Govt panel recommends cap on profits to control drug prices
09 Mar 2016
In a move that could significantly reduce prices of expensive medicines, a high-level committee set up by the government has recommended capping of trade margins of costly drugs at 35 per cent of the maximum retail price (MRP).
The committee constituted by the Department of Pharmaceuticals (DoP) last year, has recommended that the government must set trade margins for all drugs, as also medical implants such as stents and orthopaedic implants, in order to check skyrocketing prices of essential drugs
The committee has recommended that the classification of scheduled or nonscheduled, ethical or non-ethical, generic or branded generics should be done away with for capping price margins, so that the fleecing of consumers may be avoided.

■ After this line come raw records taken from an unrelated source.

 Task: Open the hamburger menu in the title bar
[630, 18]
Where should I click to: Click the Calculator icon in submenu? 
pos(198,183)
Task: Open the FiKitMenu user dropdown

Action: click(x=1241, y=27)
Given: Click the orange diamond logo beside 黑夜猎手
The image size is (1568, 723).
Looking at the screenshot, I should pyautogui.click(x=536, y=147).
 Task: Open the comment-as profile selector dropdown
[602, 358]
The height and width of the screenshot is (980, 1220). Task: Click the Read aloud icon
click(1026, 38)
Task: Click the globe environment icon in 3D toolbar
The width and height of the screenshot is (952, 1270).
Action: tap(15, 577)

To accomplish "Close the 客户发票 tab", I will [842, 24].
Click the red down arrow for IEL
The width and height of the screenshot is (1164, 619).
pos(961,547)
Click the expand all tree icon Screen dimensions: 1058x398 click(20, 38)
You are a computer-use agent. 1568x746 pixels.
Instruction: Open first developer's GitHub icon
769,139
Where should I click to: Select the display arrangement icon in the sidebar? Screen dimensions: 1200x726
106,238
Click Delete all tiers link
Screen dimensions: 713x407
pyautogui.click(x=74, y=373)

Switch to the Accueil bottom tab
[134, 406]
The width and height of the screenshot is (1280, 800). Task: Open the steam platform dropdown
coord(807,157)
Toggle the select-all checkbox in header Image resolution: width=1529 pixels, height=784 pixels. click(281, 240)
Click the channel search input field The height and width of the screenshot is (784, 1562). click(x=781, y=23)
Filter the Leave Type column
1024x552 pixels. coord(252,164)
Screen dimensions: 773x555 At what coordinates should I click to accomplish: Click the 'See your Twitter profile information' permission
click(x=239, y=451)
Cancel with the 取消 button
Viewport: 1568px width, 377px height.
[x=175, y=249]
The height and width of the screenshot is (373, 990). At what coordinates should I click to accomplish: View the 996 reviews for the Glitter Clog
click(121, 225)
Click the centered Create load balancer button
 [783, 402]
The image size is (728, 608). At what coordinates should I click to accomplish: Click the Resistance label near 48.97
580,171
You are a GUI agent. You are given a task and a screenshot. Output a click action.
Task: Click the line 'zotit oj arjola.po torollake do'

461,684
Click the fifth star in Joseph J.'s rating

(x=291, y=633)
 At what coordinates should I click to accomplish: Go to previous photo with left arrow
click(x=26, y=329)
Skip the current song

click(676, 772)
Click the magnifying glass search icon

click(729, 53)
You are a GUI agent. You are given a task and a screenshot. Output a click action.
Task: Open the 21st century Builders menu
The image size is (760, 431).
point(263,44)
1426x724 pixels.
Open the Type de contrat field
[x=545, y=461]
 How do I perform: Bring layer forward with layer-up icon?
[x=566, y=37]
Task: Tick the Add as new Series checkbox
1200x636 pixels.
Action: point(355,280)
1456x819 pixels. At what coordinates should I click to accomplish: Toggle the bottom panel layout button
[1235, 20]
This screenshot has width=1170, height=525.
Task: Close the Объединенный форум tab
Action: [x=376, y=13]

The committee recommended no cap on drugs where the retail price is up to Rs2 per unit, ie, per tablet, per capsule, per vial, tube, bottle, injection etc.
It also proposed graded trade margins, such as margin with reference to MRP per tablet, capsule, vial, tube, bottle, injection, etc.
The committee does not recommend higher trade margin cap for lower value drugs and lower margins for higher value drugs.
The benefit of any bonus offer freebies on fresh stock should be passed on to the consumer by revising the margins as mentioned in recommendation above proportionately. For example for a bonus offer of l+l, the maximum trade margin in per cent terms will be halved. The fresh stock would mean the balance expiry period of which is not less than 75 per cent of the expiry period mentioned on the pack, the committee in its 122-page recommendation said.
The committee further recommended that addition of Para 7(2) in DPCO, 2013 as "No manufacturer shall sell a drug to the Trade, unless otherwise permitted under the provisions of this order or any order made thereunder, the MRP of which exceeds the margins notified by the government from time to time with reference to the price to trade."
Earlier, a committee headed by Sudhansh Pant, joint secretary, DoP, set up on 16 September 2015 had looked into issues like the percentage of trade generics compared to regular channel sales; to what extent is the practice unethical; to what extent are consumers adversely affected in the trade generic segment compared to regular trade channels; to what extent is declaring stockist price anti-competitive; whether the government should control MRPs in trade generics; and whether fixing trade margins by the government will be anti-competitive.
The new committee followed various representations on high trade margin being paid by the manufacturers which leads to the increase in prices of medicines especially with regard to generics.
The DoP has invited comments from experts and others latest by 7 April 2016.